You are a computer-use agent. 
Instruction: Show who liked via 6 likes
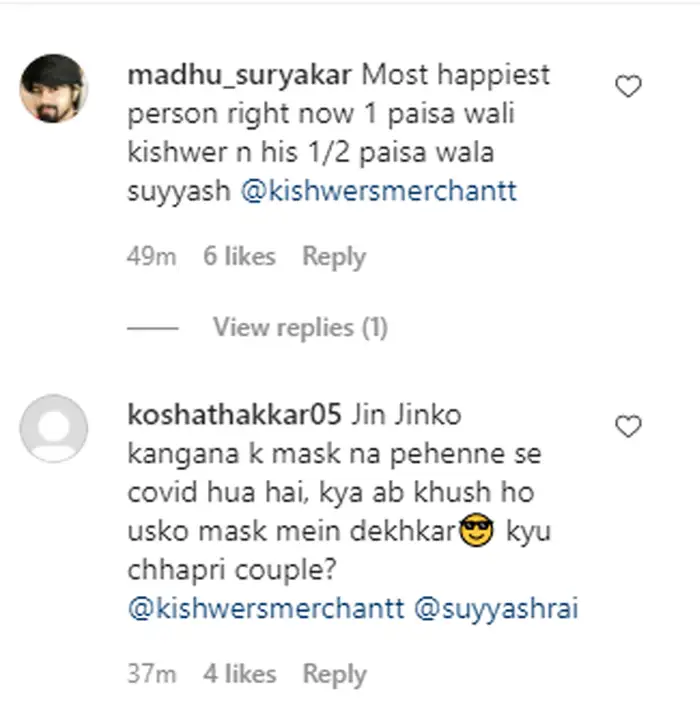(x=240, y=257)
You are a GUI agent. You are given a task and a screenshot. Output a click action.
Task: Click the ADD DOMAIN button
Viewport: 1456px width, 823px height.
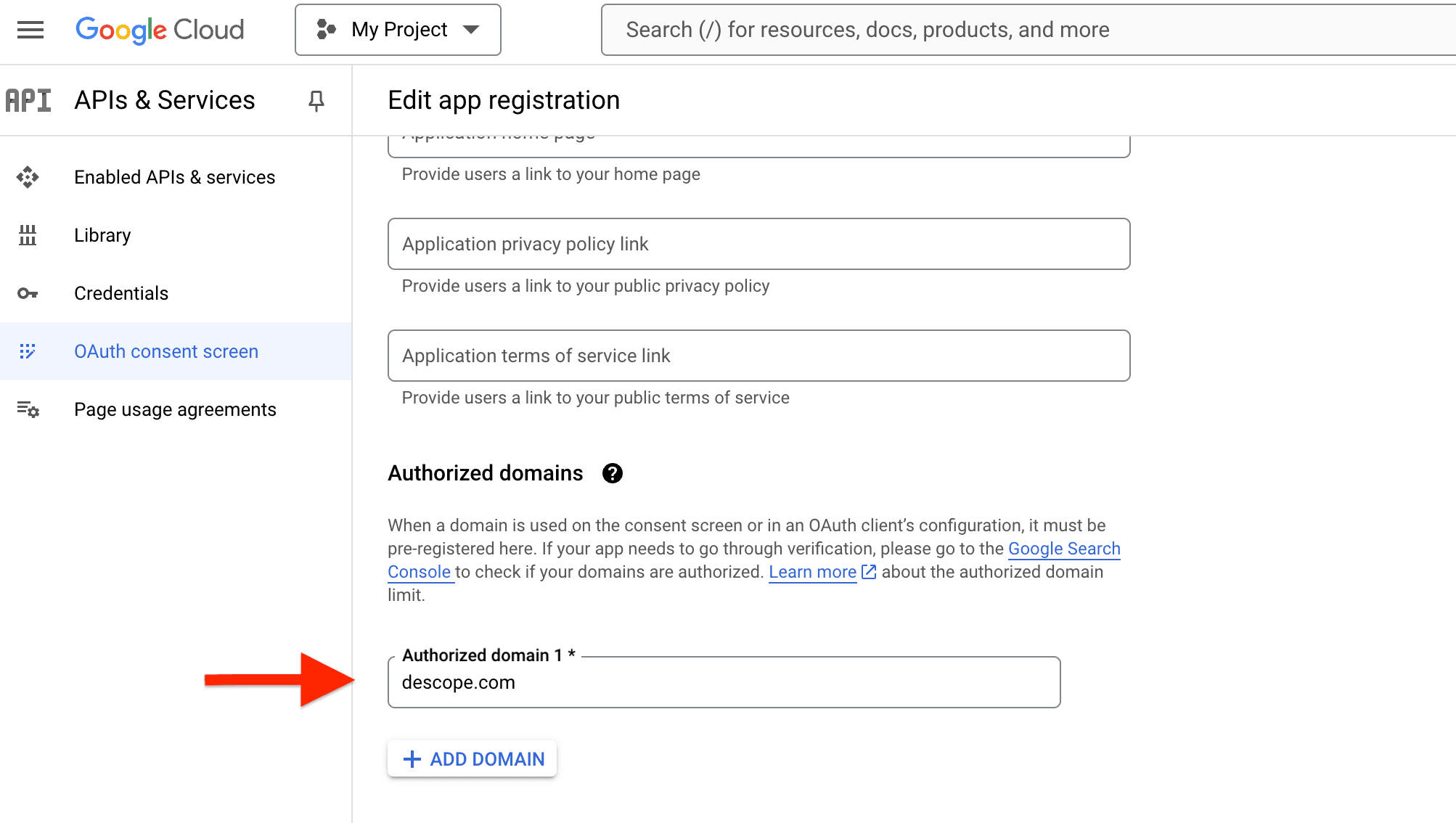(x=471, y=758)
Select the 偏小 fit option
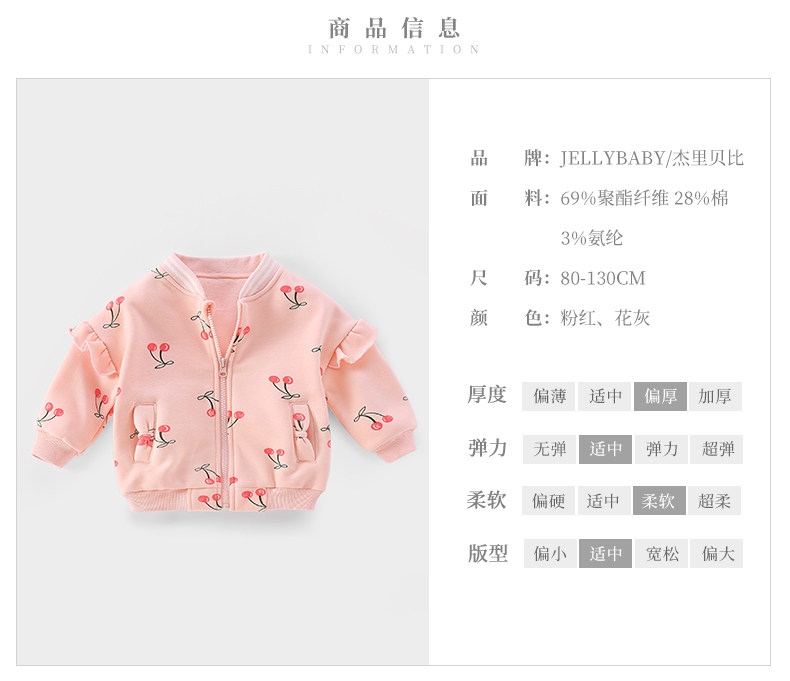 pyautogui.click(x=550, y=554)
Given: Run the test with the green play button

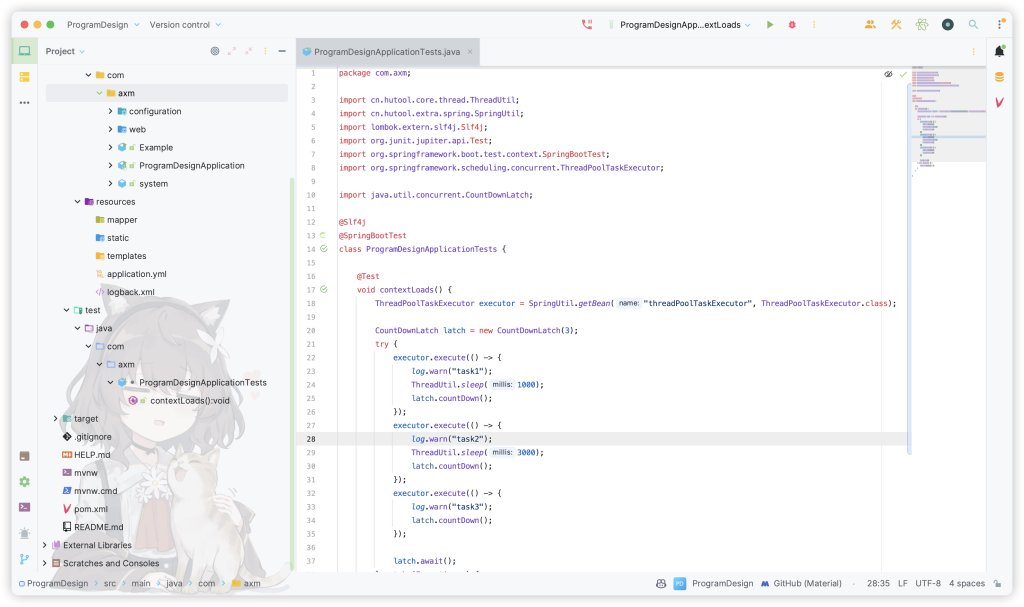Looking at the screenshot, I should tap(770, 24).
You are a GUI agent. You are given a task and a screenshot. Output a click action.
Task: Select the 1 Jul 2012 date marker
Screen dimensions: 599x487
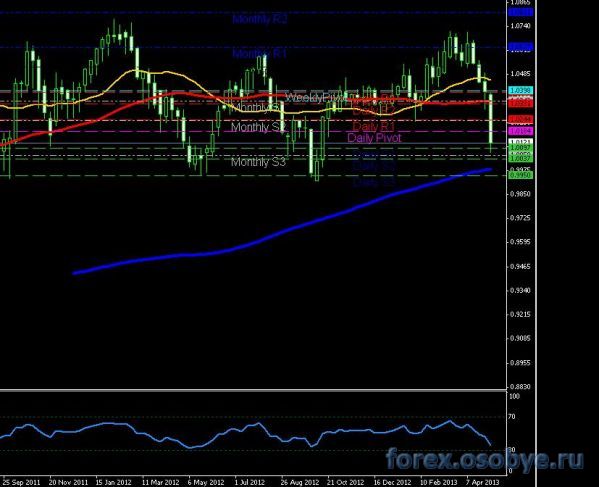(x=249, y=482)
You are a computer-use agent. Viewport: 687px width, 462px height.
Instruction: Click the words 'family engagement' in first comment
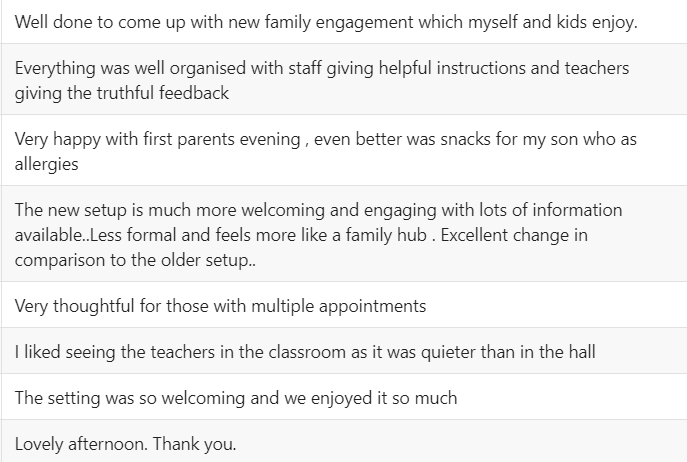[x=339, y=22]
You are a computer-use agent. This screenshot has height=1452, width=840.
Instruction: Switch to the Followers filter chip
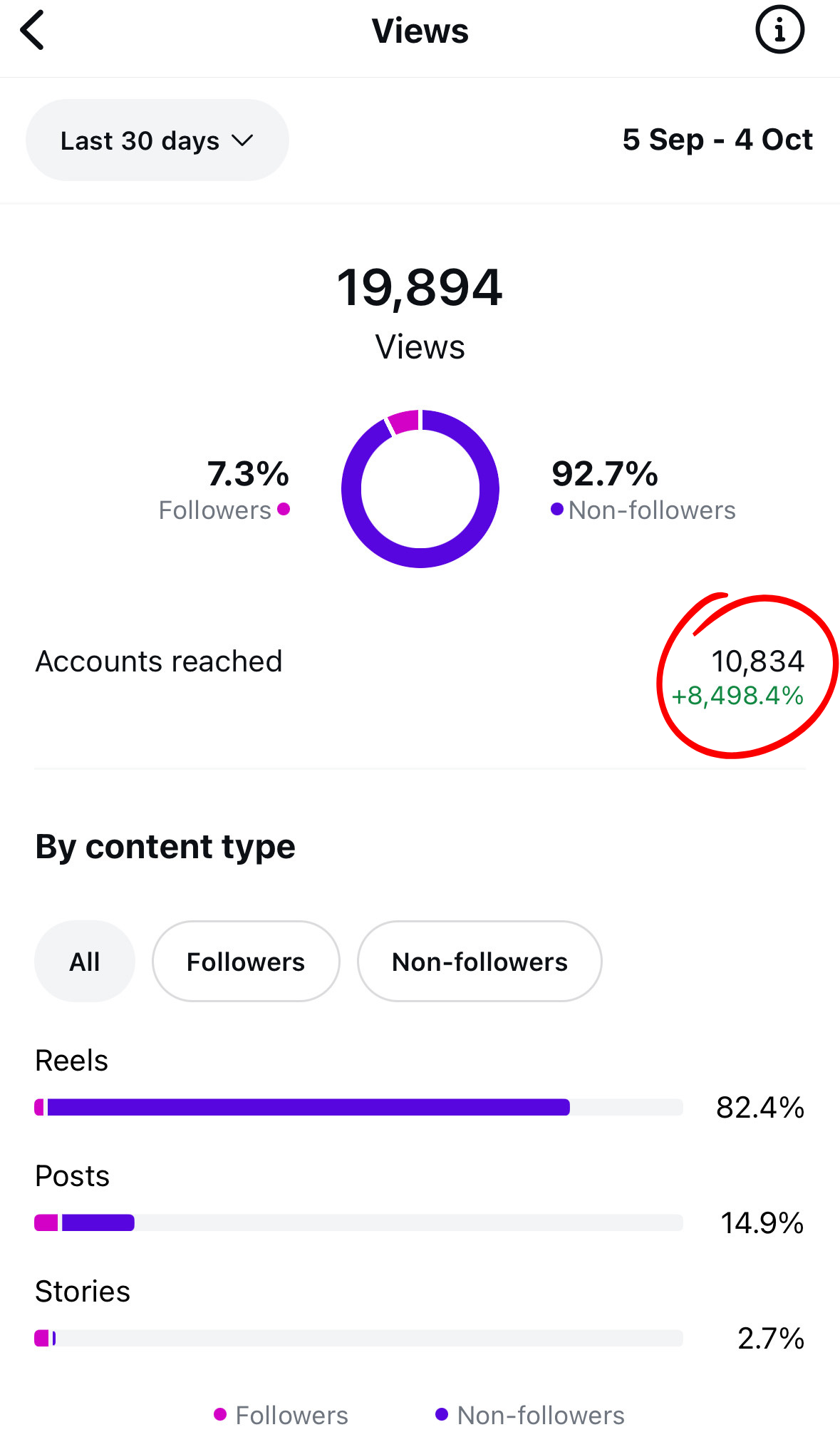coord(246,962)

## PROBLEM TO SOLVE
If a line contains the word "agent", it counts; say how many such lines there are in the data above, and nothing else.

## TASK SOLUTION
5